Writing in The BMJ, David Hamilton (University of Edinburgh, UK) and co-authors say: “Although targeting rehabilitation interventions to at risk patients is a feasible delivery method, the content of the rehabilitation seems to have minimal influence on patient outcomes.”

The TRIO study included 334 participants with knee osteoarthritis who were at risk for a poor outcome after TKA (Oxford knee score of ≤26 points at 6 weeks after surgery).

Of these, 163 were randomly assigned to physiotherapist-led outpatient rehabilitation, which involved six weekly face-to-face, progressive goal-oriented functional rehabilitation sessions plus a further two sessions of personalized rehabilitation each week at home.

The remaining 171 patients were assigned to undertake 18 sessions of home-based rehabilitation, over 6 weeks, that focused on unloaded bending of the knee to promote range of motion and using the weight of the limb to strengthen the quadriceps muscle.

Hamilton and team report that the treatment adherence rates were 85.3% in the physiotherapist-led group and 97.7% in the home exercise group.

At 52 weeks, the average Oxford knee score had improved from 20.40 to 33.55 points in the physiotherapist-led group and from 20.08 to 31.57 points in the home exercise group, with both improvements in excess of the 4-point minimum clinically important difference.

However, the mean difference in improvement between the two groups was just 1.91 points, in favor of the outpatient rehabilitation arm, and was therefore neither clinically nor statistically significant.

There were also no significant postoperative differences between the two groups in the timed get up-and go test or in average pain or worst pain at 52 weeks or at earlier time points.

[Records from a dataset]
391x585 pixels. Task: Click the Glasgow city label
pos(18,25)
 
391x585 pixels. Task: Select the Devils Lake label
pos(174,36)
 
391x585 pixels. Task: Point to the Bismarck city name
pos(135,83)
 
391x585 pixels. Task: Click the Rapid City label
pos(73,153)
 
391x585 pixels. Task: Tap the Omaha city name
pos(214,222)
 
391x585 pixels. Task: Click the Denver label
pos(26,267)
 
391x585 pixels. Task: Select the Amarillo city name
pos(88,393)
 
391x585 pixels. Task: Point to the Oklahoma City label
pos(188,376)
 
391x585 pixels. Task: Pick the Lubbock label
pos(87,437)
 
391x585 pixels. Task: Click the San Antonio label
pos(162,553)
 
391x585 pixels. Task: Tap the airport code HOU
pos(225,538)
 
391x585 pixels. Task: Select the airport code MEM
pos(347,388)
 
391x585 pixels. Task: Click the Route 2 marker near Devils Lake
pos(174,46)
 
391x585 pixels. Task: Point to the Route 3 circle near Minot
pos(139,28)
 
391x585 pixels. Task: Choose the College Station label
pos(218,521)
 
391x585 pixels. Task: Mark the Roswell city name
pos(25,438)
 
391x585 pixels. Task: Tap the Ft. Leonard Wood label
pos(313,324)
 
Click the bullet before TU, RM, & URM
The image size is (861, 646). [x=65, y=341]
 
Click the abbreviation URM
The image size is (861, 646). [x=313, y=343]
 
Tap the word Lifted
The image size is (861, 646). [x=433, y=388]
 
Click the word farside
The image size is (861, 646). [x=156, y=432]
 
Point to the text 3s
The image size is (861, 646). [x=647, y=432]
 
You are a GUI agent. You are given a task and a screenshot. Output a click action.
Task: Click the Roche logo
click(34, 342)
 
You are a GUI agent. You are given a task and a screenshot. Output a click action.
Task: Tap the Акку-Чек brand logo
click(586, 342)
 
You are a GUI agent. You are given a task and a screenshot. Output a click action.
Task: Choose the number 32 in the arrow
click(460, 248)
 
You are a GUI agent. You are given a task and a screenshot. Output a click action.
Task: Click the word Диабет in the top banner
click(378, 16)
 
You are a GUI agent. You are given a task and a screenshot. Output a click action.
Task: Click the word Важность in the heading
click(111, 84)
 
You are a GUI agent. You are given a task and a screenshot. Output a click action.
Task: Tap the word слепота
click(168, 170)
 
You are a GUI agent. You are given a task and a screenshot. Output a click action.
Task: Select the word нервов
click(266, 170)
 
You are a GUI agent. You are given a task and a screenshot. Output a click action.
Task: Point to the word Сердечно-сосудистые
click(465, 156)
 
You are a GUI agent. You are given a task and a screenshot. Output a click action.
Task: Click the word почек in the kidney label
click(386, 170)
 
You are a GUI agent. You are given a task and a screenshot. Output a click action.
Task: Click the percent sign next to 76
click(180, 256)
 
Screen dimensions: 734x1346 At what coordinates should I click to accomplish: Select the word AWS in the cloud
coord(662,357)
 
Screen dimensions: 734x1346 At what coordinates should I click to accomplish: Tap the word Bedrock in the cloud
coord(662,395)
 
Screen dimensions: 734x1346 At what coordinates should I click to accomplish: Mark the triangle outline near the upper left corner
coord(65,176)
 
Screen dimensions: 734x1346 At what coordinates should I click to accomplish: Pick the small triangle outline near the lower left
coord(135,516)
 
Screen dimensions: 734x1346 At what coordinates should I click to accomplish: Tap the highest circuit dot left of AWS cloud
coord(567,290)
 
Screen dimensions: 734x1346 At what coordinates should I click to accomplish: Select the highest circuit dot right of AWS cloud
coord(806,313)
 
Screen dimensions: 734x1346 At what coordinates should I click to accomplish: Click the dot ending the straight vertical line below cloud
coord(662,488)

WHAT YOU ARE ASKED TO DO>
Transcribe word for word the part of the knee rehabilitation text that begins with "Hamilton and team" and ends with "nor statistically significant.".

OUTPUT FOR THIS EXERCISE>
Hamilton and team report that the treatment adherence rates were 85.3% in the physiotherapist-led group and 97.7% in the home exercise group.

At 52 weeks, the average Oxford knee score had improved from 20.40 to 33.55 points in the physiotherapist-led group and from 20.08 to 31.57 points in the home exercise group, with both improvements in excess of the 4-point minimum clinically important difference.

However, the mean difference in improvement between the two groups was just 1.91 points, in favor of the outpatient rehabilitation arm, and was therefore neither clinically nor statistically significant.